Three years later the Gentiles plundered Lusk on the mainland opposite Lambay, but in that same year they were twice defeated in battle, once by Cairbré son of Catal, and once by the king of Ulad. The raids of the Norse warriors grow more frequent and determined from this time; in itself a testimony to the wealth and prosperity of the country, the abundance of gold and of accumulated riches, whether cattle or corn, ornaments or richly dyed stuffs, red and purple and blue. Word seems to have been carried to the wild hills and fiords of frozen Scandinavia that here was booty in abundance, and the pirate hordes came down in swarms.
Thus we read that Armagh, the center of St. Patrick's work, and the chief home of learning, was thrice plundered in 830, the raiders sailing up Carlingford Lough and then making a dash of some fifteen miles across the undulating country separating them from the city of churches. This is the first time they ventured out of sight of their boats. Two years later they plundered Clondalkin, nine miles inland from the Dublin coast, where the Round Tower still marks the site of the old church and school. To the growing frequency of these raids, it would seem, the building of Round Towers is to be attributed; they were at once belfries and places of refuge. We find, therefore, that the door is almost always many feet above the ground, being reached by a ladder afterwards drawn up by those inside. The number of these Round Towers all over the country, and the perfect preservation of many of them, show how universal this precaution was, and how effective were the refugees thus provided. It is instructive to read under this same year, 832, that "a great number of the family of Clonmacnoise were slain by Feidlimid king of Cashel, all their land being burned by him up to the door of the church." Thus the progress of tribal struggle was uninterrupted by the Gentile raids.
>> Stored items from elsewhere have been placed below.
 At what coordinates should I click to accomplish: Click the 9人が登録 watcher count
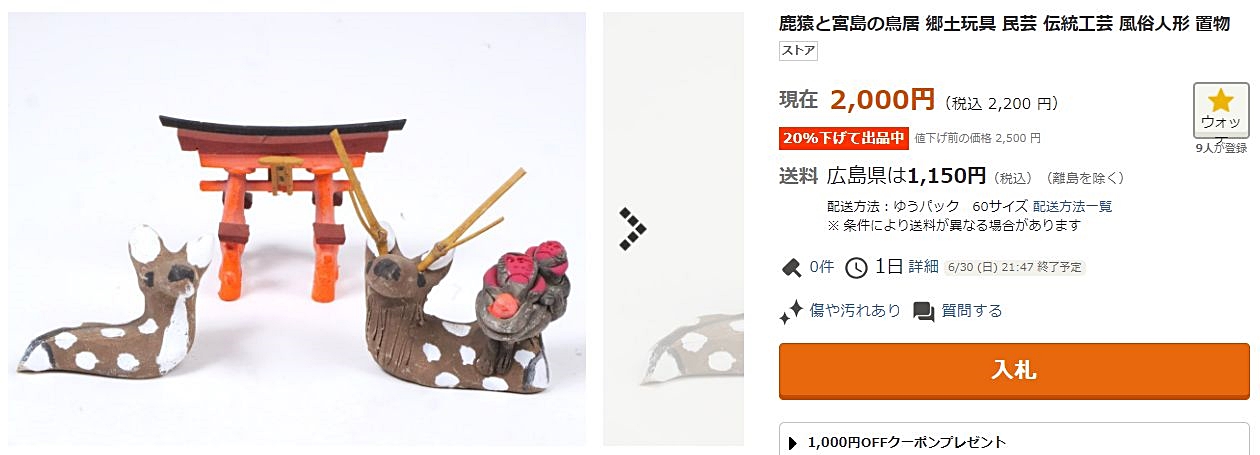coord(1221,148)
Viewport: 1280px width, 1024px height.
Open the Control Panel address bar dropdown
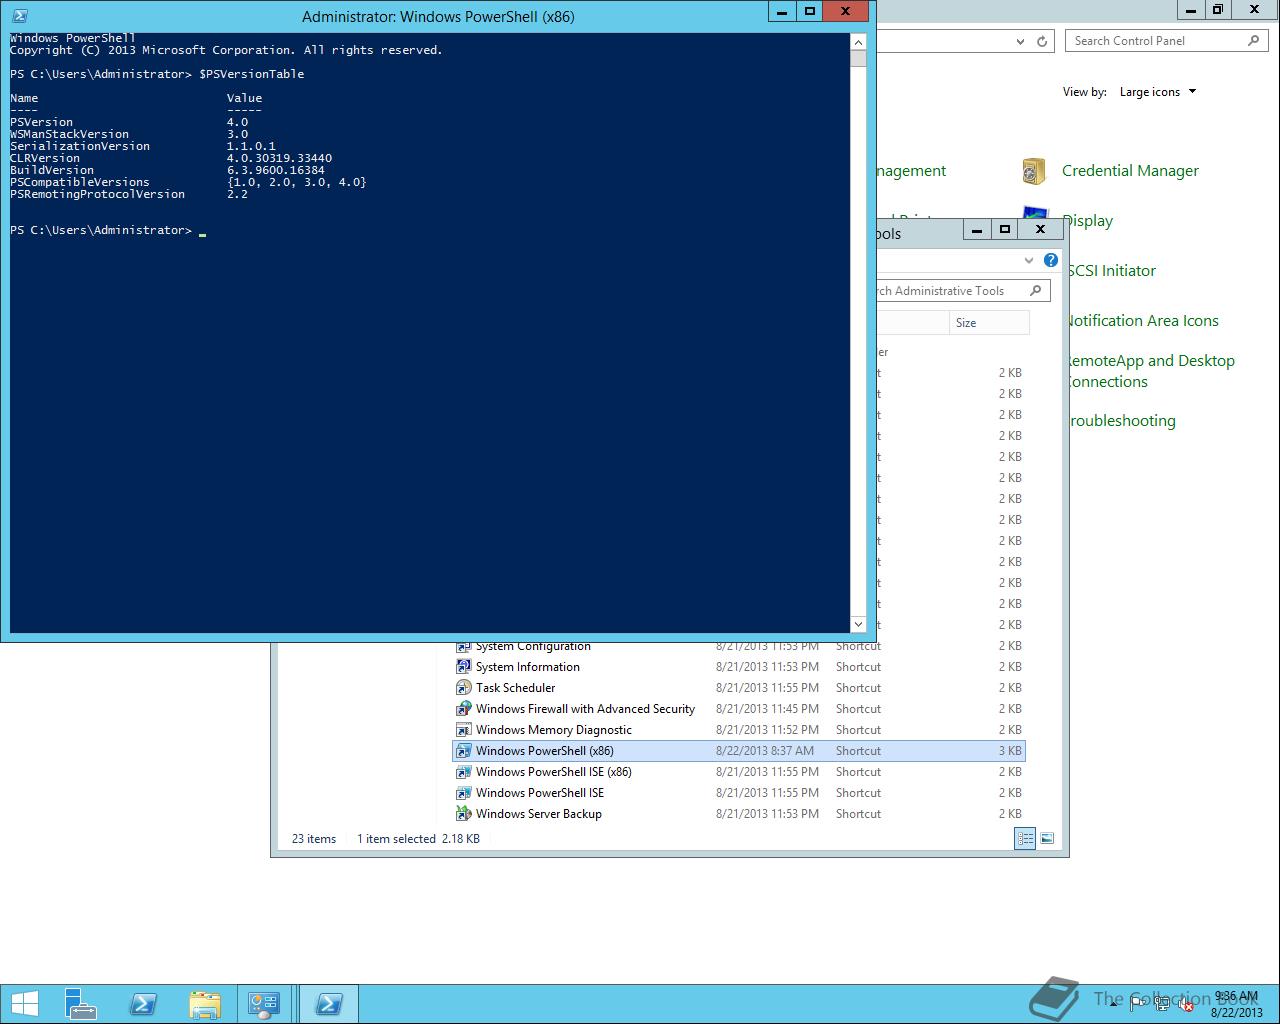[1019, 41]
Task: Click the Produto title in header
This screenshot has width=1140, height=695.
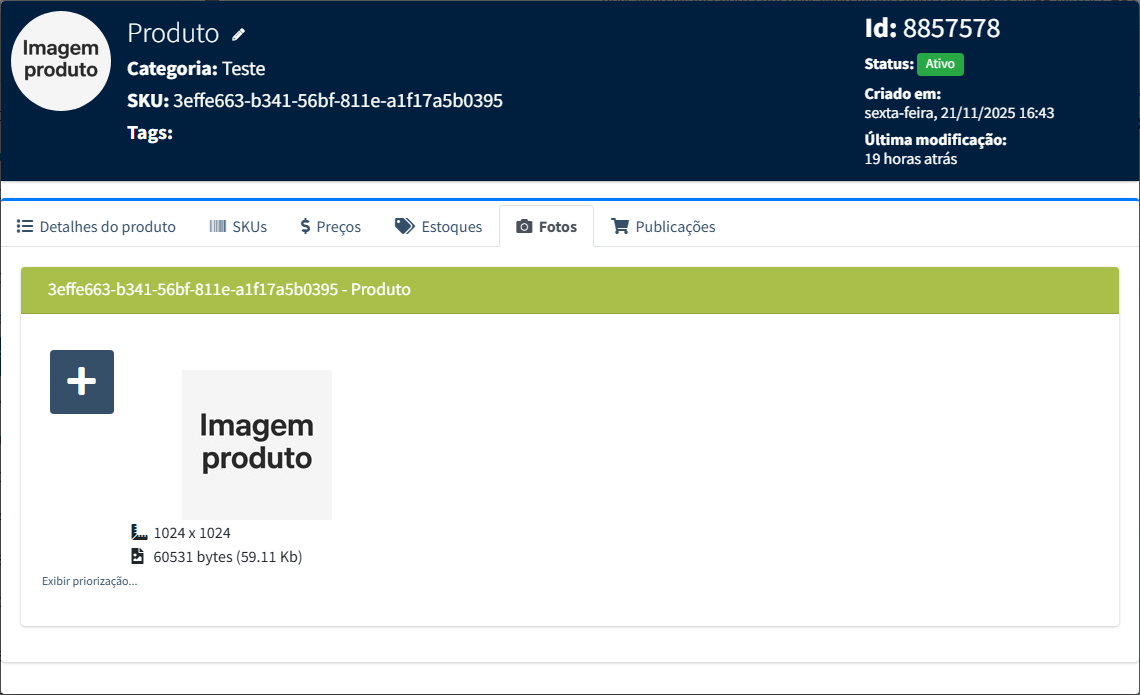Action: pos(173,33)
Four years later, a fleet of sixty Norse fighting galleys sailed up the Boyne. Sixty long ships entered the Liffey in the same year, and a year later they captured the fortress of the Ford of the Hurdles, At-Cliat,--the old name of Dublin. Three years later we find the king of Munster plundering Meath and West Meath, showing that no sense of common danger disturbed the native kings. This strengthens the view we have already taken: that the attacks of the Norse sea-kings were only an interlude in the incessant contests between the tribes of province and province; contests perfectly natural and normal to the development of the land, and through which every country has at some period passed.